A number of weeks ago, I read in Time about a study which found a correlation between household income and happiness. (Also reported in Inc., U.S. News & World Report, and the Washington Post.)
The study was conducted by researchers Daniel Kahneman and Angus Deaton at Princeton University and published a month ago in the Proceedings of the National Academy of Sciences. The results show that there are two kinds of happiness, which are affected differently by your income level. The first type is your day-to-day mood and well-being (happy, sad, stressed, enjoying life, etc.). The second is your overall sense of the level of satisfaction with the way your life is going.
What the researchers found was interesting. The first type of happiness - one's day-to-day well-being - improves until household income reaches $75,000, but does not continue to improve when income increases above that amount. "Perhaps $75,000 is a threshold beyond which further increases in income no longer improve individuals' ability to do what matters most to their emotional well-being, such as spending time with people they like, avoiding pain and disease, and enjoying leisure." That is to say, below that threshold, every additional dollar of income makes it easier focus on one's emotional well-being rather than worrying about the costs of day-to-day life, such as food and medical care. But at $75,000, a sufficient amount of money can be directed at both daily concerns and emotional happiness. Additional dollars spent over that amount do not increase one's day-to-day well-being. (As an aside, 85% of the 450,000 polled by Gallup and Healthways reported feeling happy the previous day, and 40% reported feeling stressed. Does that add up to more than 100%? Indeed it does. It appears that those two things are not mutually exclusive.)
The second type of happiness, though - one's overall level of satisfaction with his or her life - does continue to increase with higher income levels. "Higher incomes don't seem to have any effect on well-being after around $75,000, whereas your evaluation of your life keeps going up along with income."
Statistically speaking, only 1/3 of households in the U.S. earn over $75,000 annually. The average household income is about $71,500, while the median is only $52,000. And what do those numbers mean? They appear to indicate that 2/3 of Americans could use a little more day-to-day happiness, and half of households need to bring in an extra $23,000 to get there. That's a tall order, I suspect.

- **What to work on**:
[1] Turn the paragraph beginning "The study was conducted" in the post on income and happiness into a short list of its main facts.
[2] Return the part of the post on income and happiness from "The second type" up to and including "order, I suspect.", word for word.
The rows that follow come from a different source than the post.

- **Data to examine**:
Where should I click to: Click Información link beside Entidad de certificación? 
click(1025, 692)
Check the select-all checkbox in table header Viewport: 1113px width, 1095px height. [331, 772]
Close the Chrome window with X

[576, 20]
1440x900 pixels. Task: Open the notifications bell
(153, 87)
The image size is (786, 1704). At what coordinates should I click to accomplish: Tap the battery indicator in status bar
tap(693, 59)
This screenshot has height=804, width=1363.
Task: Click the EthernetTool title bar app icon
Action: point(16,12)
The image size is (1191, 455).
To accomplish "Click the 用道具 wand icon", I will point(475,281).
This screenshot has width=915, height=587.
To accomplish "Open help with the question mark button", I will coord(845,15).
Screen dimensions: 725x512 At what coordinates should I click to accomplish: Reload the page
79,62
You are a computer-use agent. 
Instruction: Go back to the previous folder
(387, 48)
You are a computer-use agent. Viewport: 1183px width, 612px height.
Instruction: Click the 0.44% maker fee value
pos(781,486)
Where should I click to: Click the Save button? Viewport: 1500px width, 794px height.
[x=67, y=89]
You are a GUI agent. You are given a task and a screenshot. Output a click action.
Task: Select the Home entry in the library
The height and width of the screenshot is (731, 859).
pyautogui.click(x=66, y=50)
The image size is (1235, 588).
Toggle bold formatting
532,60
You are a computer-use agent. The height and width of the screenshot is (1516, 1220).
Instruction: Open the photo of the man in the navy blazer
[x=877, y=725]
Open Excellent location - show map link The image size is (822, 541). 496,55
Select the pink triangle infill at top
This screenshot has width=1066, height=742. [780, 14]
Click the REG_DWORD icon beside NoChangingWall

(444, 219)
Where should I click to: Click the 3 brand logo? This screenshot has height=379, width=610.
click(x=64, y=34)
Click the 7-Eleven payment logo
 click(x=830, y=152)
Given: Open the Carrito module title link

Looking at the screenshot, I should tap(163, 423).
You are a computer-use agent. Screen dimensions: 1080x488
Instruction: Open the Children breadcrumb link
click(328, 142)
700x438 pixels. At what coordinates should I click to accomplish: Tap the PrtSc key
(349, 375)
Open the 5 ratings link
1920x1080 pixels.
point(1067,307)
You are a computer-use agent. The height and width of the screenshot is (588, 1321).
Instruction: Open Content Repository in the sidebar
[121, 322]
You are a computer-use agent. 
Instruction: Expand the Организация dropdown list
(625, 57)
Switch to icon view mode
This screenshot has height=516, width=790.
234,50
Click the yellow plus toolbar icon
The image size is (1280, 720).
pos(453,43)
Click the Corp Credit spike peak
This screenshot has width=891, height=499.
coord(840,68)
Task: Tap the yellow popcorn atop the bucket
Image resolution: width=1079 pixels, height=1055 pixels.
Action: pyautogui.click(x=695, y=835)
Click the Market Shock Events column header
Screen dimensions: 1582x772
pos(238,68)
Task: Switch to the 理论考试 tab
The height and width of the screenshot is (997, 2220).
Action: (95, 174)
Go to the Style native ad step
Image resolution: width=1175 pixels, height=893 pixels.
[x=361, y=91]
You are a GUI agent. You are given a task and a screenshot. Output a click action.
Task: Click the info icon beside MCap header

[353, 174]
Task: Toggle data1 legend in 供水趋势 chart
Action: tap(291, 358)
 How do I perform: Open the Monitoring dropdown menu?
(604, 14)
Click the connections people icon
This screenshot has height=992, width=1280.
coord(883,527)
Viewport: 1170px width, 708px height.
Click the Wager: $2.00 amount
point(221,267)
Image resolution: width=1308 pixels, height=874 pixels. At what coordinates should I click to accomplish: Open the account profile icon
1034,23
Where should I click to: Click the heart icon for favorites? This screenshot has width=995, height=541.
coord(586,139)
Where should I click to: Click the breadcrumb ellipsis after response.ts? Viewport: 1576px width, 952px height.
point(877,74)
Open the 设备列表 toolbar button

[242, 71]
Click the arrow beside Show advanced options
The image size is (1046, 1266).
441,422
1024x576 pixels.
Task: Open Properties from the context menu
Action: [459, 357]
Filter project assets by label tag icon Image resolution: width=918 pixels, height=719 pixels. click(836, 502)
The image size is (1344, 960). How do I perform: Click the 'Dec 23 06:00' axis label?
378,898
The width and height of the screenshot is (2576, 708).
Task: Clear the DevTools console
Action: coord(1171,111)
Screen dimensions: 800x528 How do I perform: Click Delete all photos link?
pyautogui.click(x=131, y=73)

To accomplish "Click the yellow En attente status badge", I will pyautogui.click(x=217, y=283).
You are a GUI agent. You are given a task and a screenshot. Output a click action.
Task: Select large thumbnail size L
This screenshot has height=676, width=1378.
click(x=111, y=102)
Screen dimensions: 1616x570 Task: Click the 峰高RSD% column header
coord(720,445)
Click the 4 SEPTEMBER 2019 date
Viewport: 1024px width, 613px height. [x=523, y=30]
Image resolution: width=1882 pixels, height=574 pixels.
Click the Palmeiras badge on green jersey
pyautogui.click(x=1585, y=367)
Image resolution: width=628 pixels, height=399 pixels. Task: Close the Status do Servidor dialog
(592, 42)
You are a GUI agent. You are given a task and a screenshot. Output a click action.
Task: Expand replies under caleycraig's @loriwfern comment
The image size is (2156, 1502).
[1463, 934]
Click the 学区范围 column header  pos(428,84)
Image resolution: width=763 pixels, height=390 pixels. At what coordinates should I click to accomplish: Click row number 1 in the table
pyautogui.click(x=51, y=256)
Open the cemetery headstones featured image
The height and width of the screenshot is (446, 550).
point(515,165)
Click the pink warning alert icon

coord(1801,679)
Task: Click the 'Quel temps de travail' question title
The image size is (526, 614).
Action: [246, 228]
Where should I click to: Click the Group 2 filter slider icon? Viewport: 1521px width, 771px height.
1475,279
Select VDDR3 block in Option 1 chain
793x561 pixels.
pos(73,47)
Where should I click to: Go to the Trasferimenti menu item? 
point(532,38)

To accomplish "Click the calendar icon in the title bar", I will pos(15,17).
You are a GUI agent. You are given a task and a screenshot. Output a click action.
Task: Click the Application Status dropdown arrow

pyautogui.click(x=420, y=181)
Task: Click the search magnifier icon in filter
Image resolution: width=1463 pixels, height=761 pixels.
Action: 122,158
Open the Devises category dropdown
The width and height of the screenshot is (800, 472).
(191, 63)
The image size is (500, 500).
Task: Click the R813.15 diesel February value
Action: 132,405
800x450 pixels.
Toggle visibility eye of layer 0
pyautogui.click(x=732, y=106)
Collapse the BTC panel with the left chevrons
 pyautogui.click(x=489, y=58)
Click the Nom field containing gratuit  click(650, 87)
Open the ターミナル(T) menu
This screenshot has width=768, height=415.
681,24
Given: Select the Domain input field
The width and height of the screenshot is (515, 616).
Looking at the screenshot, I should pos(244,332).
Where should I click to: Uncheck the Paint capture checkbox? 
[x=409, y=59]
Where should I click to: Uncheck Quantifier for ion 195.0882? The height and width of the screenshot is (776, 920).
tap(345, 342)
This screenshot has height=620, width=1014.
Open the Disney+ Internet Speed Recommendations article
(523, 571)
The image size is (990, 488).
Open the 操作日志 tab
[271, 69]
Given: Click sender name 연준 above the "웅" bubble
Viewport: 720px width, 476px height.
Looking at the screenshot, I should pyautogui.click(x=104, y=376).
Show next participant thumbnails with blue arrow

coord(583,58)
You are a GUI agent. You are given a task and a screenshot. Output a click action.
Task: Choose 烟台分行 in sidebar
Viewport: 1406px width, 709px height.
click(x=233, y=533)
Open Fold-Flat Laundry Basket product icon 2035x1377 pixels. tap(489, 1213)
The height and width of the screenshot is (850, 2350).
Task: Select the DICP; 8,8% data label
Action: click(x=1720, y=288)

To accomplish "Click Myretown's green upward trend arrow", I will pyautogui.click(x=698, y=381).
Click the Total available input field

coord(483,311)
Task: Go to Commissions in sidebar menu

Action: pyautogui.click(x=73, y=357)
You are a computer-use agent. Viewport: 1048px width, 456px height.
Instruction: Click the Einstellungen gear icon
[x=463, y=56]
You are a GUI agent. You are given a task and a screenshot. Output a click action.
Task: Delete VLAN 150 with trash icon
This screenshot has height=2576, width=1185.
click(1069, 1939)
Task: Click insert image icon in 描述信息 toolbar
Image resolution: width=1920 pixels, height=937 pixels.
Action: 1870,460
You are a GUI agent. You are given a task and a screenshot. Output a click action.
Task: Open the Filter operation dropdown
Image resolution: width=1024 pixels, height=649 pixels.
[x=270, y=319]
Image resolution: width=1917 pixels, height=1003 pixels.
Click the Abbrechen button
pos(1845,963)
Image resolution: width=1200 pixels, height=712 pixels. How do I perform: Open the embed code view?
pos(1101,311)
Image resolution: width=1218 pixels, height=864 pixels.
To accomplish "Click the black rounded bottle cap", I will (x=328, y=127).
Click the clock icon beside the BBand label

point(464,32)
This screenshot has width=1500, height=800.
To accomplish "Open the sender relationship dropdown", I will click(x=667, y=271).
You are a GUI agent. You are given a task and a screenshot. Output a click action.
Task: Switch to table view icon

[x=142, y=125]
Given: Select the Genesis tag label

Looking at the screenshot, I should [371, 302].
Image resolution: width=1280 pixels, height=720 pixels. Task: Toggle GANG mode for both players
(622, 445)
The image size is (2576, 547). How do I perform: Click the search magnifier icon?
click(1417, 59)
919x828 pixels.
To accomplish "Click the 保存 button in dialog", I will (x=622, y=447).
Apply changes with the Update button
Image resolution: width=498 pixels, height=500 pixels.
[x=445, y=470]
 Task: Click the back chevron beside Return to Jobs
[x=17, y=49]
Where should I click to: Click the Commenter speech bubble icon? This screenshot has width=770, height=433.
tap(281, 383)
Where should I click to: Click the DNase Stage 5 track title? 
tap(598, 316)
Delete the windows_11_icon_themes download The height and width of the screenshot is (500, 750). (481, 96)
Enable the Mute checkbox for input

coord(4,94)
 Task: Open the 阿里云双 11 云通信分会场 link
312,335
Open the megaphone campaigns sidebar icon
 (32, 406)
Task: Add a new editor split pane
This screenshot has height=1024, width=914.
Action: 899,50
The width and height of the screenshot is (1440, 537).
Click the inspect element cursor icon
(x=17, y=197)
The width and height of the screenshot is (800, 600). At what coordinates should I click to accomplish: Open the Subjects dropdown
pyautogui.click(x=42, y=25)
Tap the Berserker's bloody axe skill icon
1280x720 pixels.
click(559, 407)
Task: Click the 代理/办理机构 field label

- **Solutions by task**:
[1]
- Researchers: Daniel Kahneman and Angus Deaton, Princeton University
- Published a month ago in the Proceedings of the National Academy of Sciences
- Finding: there are two kinds of happiness, and income level affects them differently
- First kind: day-to-day mood and well-being (happy, sad, stressed, enjoying life, etc.)
- Second kind: overall satisfaction with the way your life is going

[2]
The second type of happiness, though - one's overall level of satisfaction with his or her life - does continue to increase with higher income levels. "Higher incomes don't seem to have any effect on well-being after around $75,000, whereas your evaluation of your life keeps going up along with income."
Statistically speaking, only 1/3 of households in the U.S. earn over $75,000 annually. The average household income is about $71,500, while the median is only $52,000. And what do those numbers mean? They appear to indicate that 2/3 of Americans could use a little more day-to-day happiness, and half of households need to bring in an extra $23,000 to get there. That's a tall order, I suspect.